# PROBLEM STATEMENT
Write each line exactly, from the line that holds "Switch to the 月结发票 tab" through the final line of the material, and no other line.

# MATERIAL TO PROCESS
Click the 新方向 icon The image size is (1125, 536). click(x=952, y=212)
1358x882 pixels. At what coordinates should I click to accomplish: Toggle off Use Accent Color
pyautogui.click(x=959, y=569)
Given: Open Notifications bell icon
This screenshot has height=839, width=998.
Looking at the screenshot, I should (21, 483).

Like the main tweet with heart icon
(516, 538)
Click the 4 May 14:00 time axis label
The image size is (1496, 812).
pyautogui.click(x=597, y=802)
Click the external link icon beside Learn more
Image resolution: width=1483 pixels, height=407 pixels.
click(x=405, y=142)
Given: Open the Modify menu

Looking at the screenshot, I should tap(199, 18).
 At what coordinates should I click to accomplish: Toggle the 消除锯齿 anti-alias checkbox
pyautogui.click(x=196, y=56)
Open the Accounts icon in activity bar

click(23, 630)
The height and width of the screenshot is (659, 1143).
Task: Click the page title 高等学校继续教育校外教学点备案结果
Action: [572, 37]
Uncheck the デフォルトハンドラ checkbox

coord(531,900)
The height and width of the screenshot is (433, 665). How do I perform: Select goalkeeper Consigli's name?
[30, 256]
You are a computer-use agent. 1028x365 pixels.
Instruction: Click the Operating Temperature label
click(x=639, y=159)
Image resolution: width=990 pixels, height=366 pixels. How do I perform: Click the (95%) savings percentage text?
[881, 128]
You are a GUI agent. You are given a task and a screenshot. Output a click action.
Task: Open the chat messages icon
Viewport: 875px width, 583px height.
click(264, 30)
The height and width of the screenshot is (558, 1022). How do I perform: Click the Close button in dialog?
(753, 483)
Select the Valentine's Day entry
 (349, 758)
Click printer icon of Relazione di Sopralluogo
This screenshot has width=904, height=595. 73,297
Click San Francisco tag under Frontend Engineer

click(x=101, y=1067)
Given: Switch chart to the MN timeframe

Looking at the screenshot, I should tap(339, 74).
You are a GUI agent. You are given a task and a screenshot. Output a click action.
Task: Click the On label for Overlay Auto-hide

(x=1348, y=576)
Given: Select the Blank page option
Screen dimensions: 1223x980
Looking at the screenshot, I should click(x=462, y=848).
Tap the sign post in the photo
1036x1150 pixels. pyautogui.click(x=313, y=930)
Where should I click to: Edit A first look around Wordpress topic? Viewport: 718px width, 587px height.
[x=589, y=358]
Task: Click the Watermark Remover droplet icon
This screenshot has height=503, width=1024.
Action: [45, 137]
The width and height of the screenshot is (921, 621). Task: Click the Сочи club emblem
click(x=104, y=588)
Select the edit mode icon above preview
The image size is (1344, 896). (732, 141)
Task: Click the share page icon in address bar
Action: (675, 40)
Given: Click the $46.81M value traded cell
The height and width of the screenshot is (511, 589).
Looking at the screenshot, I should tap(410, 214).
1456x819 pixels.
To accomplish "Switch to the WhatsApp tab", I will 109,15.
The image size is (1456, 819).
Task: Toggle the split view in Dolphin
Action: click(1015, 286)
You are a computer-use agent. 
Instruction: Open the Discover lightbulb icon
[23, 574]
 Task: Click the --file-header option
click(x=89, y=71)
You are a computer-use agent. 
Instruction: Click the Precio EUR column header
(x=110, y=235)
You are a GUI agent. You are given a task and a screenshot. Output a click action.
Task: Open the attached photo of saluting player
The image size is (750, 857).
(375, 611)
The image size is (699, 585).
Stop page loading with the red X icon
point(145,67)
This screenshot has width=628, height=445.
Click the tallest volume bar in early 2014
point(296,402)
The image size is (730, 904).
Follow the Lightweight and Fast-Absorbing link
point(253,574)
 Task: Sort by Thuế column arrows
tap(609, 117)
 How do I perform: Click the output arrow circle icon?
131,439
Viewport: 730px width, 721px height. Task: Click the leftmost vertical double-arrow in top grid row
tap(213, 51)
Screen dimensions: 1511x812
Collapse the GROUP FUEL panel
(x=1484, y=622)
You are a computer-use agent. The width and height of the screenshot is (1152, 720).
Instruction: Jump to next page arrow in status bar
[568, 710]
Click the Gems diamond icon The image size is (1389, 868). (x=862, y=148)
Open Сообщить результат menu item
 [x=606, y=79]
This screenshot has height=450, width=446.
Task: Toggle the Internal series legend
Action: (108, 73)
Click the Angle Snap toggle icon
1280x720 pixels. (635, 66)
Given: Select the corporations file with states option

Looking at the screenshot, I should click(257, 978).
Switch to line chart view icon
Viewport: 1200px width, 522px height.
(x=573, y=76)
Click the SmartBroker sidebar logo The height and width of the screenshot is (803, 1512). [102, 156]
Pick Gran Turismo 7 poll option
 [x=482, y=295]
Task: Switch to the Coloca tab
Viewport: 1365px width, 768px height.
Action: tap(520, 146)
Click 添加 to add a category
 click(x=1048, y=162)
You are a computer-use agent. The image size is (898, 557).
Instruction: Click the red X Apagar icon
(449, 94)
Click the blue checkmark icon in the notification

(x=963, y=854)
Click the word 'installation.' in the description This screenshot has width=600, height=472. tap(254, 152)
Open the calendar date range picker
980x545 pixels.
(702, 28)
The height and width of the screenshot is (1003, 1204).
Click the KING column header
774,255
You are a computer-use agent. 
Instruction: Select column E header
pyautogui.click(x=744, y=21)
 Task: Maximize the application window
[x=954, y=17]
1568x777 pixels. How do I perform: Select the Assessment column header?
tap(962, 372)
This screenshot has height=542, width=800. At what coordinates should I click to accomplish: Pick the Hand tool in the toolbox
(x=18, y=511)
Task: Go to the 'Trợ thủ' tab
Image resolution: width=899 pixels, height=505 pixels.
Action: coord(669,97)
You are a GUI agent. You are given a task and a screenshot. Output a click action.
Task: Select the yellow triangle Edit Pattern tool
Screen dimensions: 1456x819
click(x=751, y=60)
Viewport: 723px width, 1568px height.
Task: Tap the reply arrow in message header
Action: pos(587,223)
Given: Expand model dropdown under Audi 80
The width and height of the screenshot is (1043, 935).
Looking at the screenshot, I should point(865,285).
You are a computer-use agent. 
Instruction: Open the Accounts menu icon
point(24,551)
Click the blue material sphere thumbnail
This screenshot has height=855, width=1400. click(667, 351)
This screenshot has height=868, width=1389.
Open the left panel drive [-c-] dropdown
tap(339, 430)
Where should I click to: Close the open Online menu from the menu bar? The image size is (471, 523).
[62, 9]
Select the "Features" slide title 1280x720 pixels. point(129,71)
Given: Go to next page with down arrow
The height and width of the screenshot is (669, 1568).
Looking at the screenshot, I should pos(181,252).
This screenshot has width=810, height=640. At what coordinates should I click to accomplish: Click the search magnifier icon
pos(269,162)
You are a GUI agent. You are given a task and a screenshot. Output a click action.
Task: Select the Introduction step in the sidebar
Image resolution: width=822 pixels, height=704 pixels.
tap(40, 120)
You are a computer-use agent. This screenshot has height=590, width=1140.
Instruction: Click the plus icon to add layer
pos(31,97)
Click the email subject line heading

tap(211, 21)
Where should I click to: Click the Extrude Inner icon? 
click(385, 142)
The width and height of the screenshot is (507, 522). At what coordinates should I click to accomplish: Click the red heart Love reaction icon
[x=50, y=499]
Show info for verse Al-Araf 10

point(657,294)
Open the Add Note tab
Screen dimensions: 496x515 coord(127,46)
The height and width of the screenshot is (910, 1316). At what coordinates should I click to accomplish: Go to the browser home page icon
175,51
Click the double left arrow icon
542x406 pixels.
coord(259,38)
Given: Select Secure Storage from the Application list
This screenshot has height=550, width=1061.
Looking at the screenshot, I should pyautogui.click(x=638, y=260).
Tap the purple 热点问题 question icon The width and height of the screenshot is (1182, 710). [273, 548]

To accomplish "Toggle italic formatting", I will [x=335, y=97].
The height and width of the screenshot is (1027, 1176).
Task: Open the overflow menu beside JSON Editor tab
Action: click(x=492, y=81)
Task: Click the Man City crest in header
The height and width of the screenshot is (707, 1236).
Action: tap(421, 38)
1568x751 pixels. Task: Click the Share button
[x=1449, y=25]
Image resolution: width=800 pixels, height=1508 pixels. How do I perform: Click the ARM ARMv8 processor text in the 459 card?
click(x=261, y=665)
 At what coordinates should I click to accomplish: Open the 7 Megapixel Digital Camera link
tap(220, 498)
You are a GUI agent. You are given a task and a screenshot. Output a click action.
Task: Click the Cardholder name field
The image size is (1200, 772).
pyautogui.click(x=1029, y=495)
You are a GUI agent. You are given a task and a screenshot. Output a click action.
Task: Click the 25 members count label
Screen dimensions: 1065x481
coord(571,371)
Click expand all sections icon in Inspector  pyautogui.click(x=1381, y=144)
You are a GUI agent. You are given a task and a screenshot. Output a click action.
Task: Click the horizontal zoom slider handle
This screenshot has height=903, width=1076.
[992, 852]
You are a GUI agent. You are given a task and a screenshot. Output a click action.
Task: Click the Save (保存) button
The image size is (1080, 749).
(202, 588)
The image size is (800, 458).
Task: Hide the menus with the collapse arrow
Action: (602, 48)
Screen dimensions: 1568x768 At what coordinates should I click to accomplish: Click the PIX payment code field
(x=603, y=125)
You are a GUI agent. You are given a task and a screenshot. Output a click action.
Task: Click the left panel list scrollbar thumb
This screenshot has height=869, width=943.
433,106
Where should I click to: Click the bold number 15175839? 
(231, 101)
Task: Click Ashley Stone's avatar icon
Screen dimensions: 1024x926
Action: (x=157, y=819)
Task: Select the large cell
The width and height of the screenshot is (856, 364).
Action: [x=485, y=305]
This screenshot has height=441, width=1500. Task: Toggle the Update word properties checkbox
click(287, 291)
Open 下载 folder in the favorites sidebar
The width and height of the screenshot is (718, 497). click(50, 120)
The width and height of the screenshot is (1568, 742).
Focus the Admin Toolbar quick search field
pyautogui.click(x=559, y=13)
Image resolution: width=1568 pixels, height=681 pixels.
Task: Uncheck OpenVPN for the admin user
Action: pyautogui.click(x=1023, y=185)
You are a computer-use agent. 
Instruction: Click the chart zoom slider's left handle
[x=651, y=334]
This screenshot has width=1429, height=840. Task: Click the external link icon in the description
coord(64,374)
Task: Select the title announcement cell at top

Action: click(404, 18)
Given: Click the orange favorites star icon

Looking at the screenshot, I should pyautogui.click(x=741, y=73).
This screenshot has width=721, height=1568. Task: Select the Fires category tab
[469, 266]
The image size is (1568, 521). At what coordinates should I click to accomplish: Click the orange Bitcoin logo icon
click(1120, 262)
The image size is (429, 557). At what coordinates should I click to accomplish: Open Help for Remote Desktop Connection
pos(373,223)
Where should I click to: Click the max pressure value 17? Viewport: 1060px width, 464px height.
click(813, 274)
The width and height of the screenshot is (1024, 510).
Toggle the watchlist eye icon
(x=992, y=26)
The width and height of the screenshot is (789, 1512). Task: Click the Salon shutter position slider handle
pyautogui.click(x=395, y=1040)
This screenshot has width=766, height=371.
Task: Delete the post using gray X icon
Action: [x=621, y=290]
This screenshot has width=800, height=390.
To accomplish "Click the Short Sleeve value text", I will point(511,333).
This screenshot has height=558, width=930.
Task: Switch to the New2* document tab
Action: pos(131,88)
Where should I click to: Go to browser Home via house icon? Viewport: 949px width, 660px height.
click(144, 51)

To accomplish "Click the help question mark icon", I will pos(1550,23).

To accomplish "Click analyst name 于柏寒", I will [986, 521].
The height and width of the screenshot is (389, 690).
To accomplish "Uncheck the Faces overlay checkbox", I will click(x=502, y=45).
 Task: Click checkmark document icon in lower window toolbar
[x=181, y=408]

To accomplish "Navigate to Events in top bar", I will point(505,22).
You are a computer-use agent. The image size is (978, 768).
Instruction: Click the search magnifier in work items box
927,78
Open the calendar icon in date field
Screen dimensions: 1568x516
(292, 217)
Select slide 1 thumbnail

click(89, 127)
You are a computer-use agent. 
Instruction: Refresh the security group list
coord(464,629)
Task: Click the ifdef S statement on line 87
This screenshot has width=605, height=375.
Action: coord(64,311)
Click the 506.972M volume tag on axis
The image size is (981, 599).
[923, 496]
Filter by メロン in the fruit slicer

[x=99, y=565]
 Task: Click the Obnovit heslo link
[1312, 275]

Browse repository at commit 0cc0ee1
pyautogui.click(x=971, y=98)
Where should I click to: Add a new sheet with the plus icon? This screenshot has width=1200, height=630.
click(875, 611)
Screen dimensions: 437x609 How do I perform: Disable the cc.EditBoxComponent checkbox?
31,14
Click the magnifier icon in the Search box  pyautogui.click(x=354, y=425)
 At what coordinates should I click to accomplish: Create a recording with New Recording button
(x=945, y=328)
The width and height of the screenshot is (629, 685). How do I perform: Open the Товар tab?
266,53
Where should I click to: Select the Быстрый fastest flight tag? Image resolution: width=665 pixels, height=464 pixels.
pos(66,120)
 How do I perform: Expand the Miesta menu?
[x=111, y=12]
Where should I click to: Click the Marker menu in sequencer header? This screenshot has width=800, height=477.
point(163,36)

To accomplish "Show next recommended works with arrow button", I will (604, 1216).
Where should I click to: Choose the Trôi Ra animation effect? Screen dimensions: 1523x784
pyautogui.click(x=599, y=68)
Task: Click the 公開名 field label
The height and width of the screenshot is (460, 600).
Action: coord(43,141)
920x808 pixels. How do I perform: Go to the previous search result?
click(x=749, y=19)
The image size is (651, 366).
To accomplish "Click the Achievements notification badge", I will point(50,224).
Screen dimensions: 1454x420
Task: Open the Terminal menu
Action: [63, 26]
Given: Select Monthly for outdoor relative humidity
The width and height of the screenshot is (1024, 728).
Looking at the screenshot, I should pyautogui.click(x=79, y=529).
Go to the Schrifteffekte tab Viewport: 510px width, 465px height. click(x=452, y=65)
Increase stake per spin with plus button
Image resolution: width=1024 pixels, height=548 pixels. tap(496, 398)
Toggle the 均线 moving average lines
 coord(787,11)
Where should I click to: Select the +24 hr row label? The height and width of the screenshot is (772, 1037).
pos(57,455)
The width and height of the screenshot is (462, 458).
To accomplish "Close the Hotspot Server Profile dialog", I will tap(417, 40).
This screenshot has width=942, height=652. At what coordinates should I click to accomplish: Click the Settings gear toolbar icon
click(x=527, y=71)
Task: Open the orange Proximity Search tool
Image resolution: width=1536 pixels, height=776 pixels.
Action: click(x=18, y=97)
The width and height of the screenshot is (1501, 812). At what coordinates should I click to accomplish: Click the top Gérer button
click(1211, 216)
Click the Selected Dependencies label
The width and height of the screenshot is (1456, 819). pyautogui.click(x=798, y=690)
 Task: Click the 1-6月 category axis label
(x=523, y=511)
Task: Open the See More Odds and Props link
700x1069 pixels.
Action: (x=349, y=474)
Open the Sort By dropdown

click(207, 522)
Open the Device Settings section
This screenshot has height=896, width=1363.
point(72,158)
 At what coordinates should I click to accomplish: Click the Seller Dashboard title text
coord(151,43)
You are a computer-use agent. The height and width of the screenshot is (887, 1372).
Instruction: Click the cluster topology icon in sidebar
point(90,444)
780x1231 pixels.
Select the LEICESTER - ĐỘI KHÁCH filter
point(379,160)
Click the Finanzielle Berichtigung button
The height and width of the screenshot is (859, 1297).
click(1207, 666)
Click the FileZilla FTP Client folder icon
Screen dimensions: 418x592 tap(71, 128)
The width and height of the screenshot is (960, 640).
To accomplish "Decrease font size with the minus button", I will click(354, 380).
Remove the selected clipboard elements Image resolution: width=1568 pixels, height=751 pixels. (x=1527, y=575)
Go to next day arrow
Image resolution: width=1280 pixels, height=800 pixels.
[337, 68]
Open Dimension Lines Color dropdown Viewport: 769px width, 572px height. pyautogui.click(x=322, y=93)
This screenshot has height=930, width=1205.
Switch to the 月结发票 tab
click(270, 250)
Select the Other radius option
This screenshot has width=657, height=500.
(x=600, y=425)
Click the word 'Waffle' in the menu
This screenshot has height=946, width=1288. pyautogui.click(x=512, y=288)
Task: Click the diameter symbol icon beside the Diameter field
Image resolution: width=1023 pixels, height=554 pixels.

# TASK RESULT
Switch to the 月结发票 tab
click(270, 250)
Select the Other radius option
This screenshot has width=657, height=500.
(x=600, y=425)
Click the word 'Waffle' in the menu
This screenshot has height=946, width=1288. pyautogui.click(x=512, y=288)
Task: Click the diameter symbol icon beside the Diameter field
Image resolution: width=1023 pixels, height=554 pixels.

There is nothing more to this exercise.